● **What to work on**
Repeat exactly the lines of the material below that run from the "Quantity (444, 448)" line to the "[Email] (169, 471)" line, including both, and do not carry over any pictures.

[Opening Recorded data section]

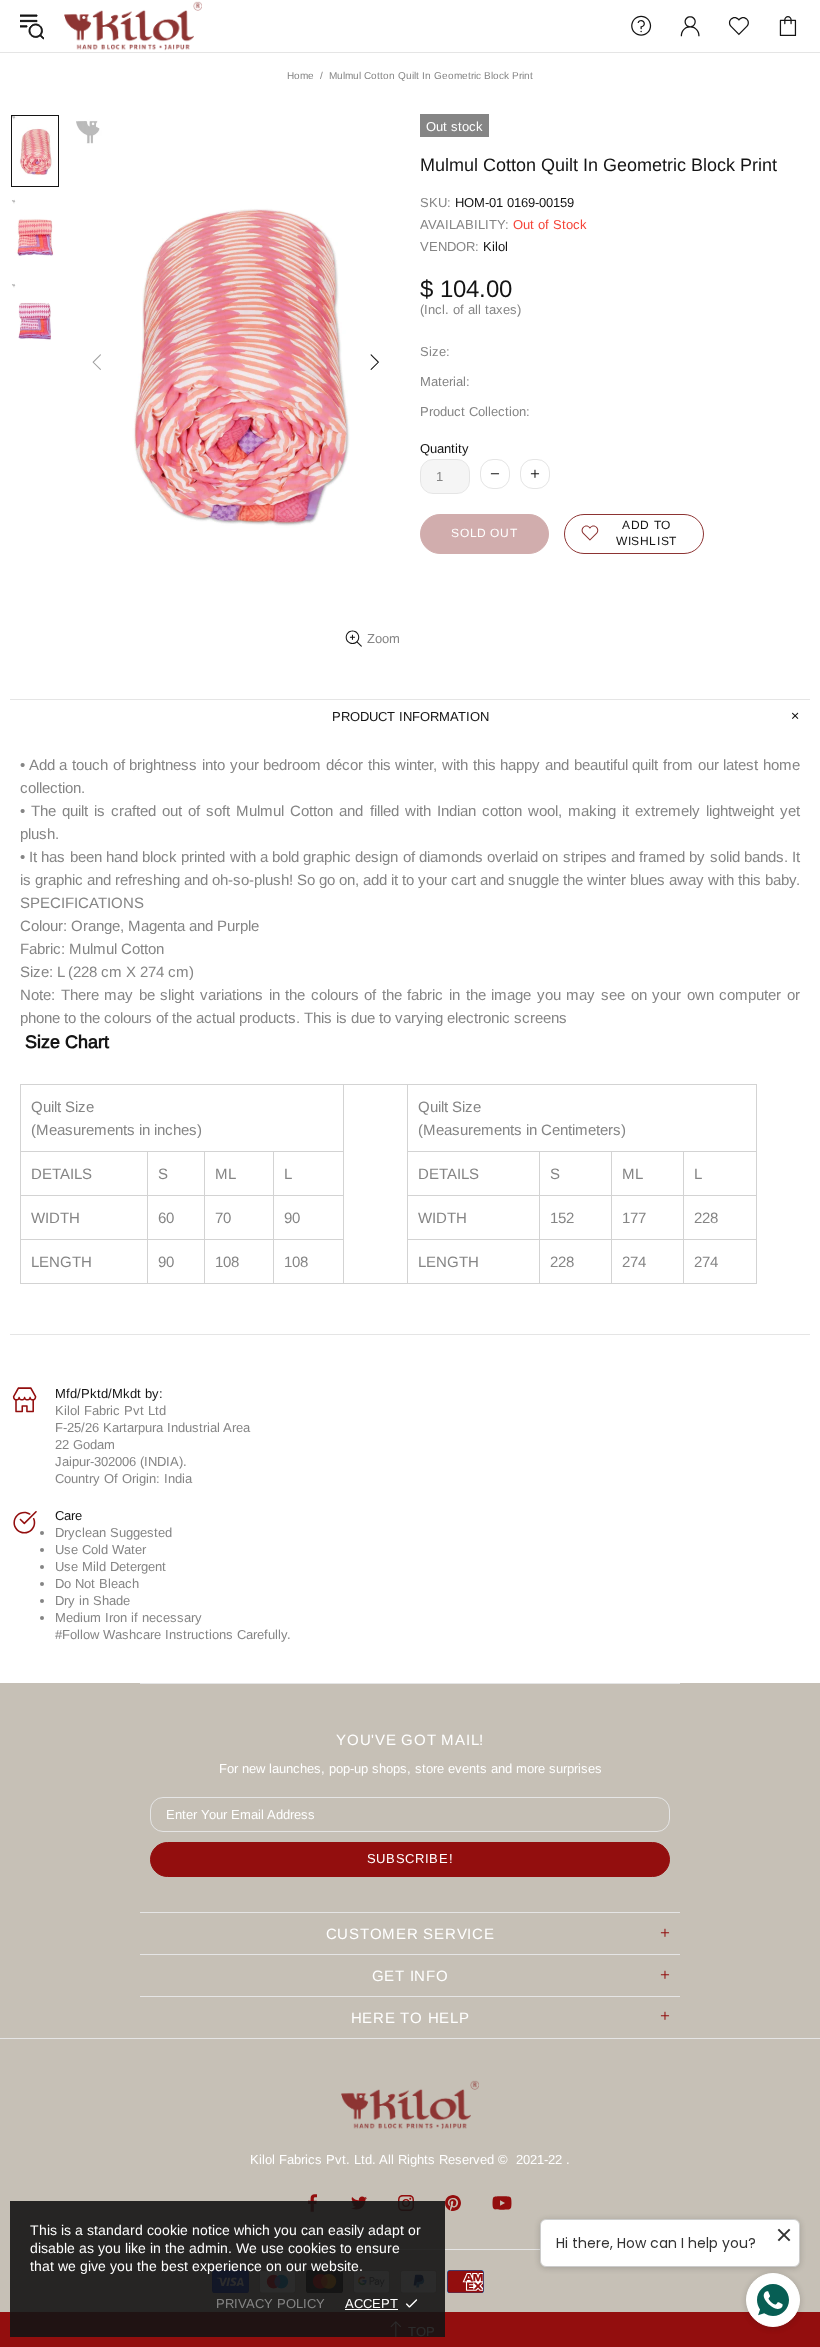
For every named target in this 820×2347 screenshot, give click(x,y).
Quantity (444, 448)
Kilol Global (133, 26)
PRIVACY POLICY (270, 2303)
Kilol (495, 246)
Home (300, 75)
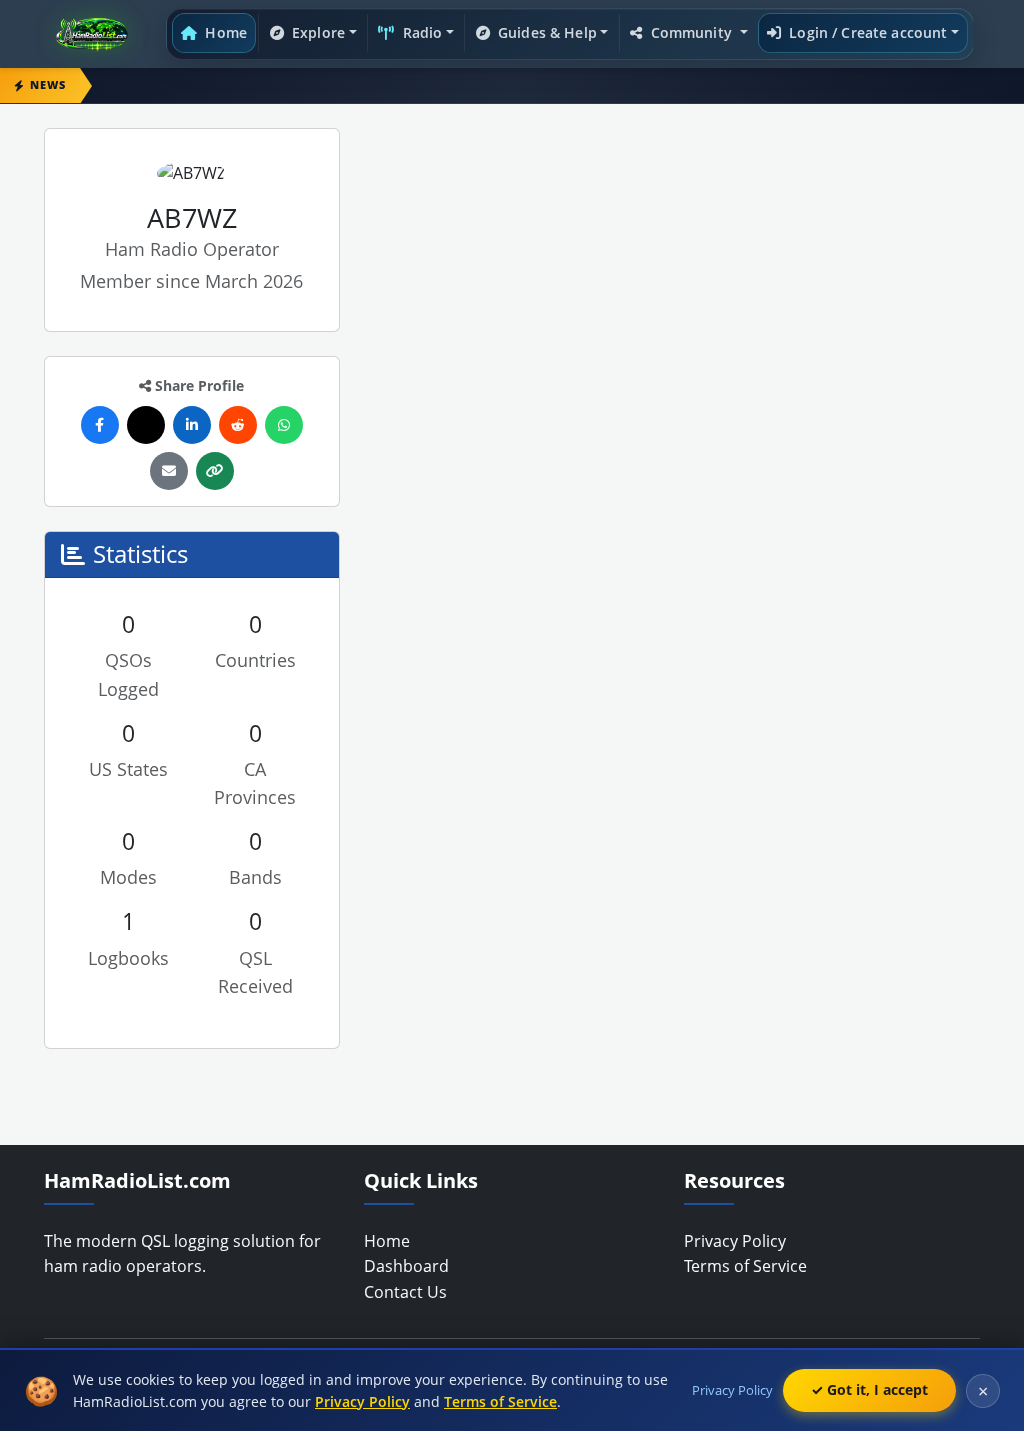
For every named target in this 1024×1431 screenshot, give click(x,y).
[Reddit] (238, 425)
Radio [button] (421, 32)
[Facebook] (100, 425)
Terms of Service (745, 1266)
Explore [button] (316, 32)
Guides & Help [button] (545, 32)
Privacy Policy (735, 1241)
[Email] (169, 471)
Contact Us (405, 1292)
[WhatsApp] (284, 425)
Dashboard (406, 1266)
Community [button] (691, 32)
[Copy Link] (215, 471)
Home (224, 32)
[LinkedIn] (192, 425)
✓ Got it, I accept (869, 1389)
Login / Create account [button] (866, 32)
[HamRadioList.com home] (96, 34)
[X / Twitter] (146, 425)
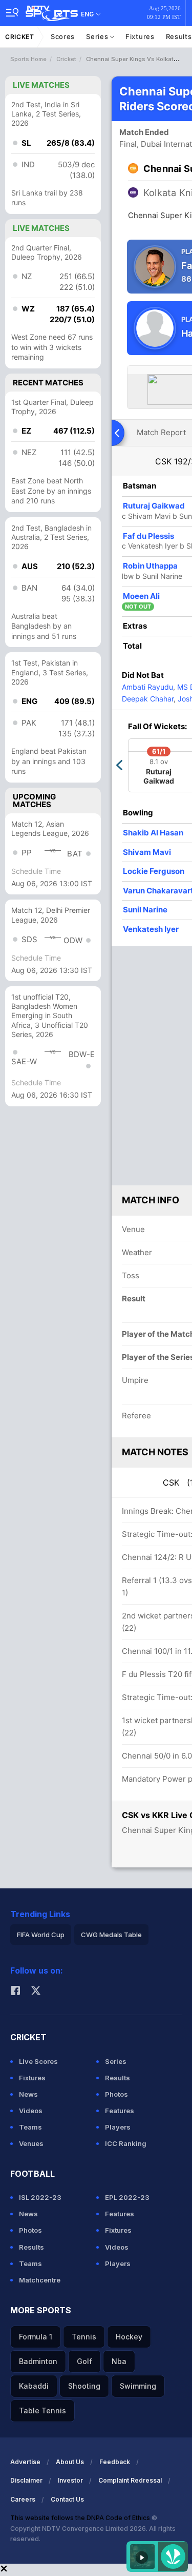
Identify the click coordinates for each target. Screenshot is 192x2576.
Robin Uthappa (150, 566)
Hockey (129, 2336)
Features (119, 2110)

[Closing Recorded data section]

● **Reply**
Quantity (444, 448)
Kilol Global (133, 26)
PRIVACY POLICY (270, 2303)
Kilol (495, 246)
Home (300, 75)
For every named target in this 1024×1431 screenshot, give click(x,y).
[Reddit] (238, 425)
Radio [button] (421, 32)
[Facebook] (100, 425)
Terms of Service (745, 1266)
Explore [button] (316, 32)
Guides & Help [button] (545, 32)
Privacy Policy (735, 1241)
[Email] (169, 471)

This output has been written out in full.